Up to and including the line with "Task: Open the Session menu", reproduce the listing below exactly, beginning at its first line.
------
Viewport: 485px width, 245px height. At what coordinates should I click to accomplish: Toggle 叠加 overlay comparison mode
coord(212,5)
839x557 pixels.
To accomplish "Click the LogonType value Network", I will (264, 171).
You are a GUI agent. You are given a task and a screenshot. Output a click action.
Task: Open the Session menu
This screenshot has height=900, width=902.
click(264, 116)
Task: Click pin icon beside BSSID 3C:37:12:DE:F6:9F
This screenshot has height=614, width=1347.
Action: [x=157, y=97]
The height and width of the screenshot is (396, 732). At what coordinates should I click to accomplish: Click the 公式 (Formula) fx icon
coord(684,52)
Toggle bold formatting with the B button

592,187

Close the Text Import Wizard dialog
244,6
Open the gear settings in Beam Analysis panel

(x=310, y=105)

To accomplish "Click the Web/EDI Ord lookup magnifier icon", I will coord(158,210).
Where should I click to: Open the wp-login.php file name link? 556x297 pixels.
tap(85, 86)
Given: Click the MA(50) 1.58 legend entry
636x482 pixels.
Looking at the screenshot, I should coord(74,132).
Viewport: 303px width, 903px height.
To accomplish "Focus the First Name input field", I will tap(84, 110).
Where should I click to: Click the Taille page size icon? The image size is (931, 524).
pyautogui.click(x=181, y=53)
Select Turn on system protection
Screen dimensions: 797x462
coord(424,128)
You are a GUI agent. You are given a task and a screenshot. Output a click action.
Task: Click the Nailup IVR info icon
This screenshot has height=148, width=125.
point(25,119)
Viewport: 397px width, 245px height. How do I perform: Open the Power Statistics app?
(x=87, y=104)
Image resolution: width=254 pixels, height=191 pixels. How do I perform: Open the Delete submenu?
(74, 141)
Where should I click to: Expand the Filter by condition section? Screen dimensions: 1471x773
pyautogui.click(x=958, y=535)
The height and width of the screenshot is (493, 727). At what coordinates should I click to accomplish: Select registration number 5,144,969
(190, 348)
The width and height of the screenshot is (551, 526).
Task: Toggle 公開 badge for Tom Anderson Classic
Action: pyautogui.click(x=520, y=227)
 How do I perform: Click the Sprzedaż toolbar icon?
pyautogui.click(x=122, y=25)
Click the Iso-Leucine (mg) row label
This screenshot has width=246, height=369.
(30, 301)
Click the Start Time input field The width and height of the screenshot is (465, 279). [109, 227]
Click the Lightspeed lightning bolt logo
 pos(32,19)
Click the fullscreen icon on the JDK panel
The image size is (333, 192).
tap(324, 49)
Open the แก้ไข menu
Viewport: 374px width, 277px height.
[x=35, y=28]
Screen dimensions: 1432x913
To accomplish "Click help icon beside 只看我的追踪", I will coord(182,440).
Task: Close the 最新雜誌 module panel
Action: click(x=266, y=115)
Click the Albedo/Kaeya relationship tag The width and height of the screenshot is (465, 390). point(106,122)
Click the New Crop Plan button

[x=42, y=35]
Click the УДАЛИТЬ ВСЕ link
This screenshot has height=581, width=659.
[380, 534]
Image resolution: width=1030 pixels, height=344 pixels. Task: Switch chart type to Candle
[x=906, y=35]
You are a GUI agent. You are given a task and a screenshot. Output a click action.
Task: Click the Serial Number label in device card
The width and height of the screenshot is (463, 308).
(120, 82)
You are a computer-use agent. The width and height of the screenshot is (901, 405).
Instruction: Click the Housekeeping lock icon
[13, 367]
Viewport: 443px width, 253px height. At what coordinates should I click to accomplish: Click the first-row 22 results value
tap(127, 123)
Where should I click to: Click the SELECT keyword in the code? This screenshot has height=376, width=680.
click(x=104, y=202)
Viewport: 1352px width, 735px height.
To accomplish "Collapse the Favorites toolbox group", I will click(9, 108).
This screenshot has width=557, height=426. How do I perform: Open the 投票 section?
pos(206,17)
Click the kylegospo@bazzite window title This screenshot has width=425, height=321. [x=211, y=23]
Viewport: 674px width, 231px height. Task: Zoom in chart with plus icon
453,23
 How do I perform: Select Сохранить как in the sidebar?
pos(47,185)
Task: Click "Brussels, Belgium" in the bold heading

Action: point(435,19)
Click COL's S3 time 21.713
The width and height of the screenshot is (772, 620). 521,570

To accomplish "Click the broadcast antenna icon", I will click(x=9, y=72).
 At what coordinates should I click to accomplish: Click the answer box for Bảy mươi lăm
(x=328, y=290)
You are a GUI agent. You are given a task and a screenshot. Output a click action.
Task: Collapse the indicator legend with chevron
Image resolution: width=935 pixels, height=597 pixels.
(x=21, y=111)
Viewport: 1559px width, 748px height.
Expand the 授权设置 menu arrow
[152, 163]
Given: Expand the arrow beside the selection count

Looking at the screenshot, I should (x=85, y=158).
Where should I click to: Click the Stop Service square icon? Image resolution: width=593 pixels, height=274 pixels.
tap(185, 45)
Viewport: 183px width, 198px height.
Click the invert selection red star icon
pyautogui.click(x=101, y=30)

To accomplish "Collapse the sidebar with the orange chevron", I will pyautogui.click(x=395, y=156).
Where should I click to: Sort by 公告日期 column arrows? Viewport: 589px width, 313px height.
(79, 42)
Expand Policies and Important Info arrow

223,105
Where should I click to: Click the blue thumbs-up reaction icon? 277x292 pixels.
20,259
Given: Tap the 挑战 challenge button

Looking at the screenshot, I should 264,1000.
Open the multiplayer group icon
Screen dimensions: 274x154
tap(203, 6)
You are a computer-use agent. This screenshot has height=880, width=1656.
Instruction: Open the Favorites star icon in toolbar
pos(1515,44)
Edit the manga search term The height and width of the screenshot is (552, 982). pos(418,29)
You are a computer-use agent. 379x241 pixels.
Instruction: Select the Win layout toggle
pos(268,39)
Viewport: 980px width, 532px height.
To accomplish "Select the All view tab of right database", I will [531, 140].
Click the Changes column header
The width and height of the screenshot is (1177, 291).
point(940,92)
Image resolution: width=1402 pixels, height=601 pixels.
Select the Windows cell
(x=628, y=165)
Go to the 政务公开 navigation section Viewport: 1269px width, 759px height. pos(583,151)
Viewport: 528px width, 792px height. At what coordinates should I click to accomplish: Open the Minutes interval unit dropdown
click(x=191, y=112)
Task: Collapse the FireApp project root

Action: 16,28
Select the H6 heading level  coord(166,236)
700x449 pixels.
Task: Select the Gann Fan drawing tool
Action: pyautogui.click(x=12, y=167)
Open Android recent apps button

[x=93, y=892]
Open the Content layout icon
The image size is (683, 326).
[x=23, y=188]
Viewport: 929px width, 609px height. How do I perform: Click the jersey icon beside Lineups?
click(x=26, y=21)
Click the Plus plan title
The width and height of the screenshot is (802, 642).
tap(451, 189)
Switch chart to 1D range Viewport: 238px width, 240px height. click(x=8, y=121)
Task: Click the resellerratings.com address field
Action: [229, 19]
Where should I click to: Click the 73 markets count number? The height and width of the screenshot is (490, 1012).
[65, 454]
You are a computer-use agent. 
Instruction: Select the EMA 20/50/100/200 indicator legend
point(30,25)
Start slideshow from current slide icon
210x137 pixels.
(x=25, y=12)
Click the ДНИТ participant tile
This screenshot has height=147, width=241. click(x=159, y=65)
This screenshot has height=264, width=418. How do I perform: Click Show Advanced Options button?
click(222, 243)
------
SOLUTION TO THE EXERCISE
Viewport: 485px width, 245px height. At what coordinates should I click to accomplish: Toggle 叠加 overlay comparison mode
coord(212,5)
839x557 pixels.
To accomplish "Click the LogonType value Network", I will (264, 171).
You are a GUI agent. You are given a task and a screenshot. Output a click action.
Task: Open the Session menu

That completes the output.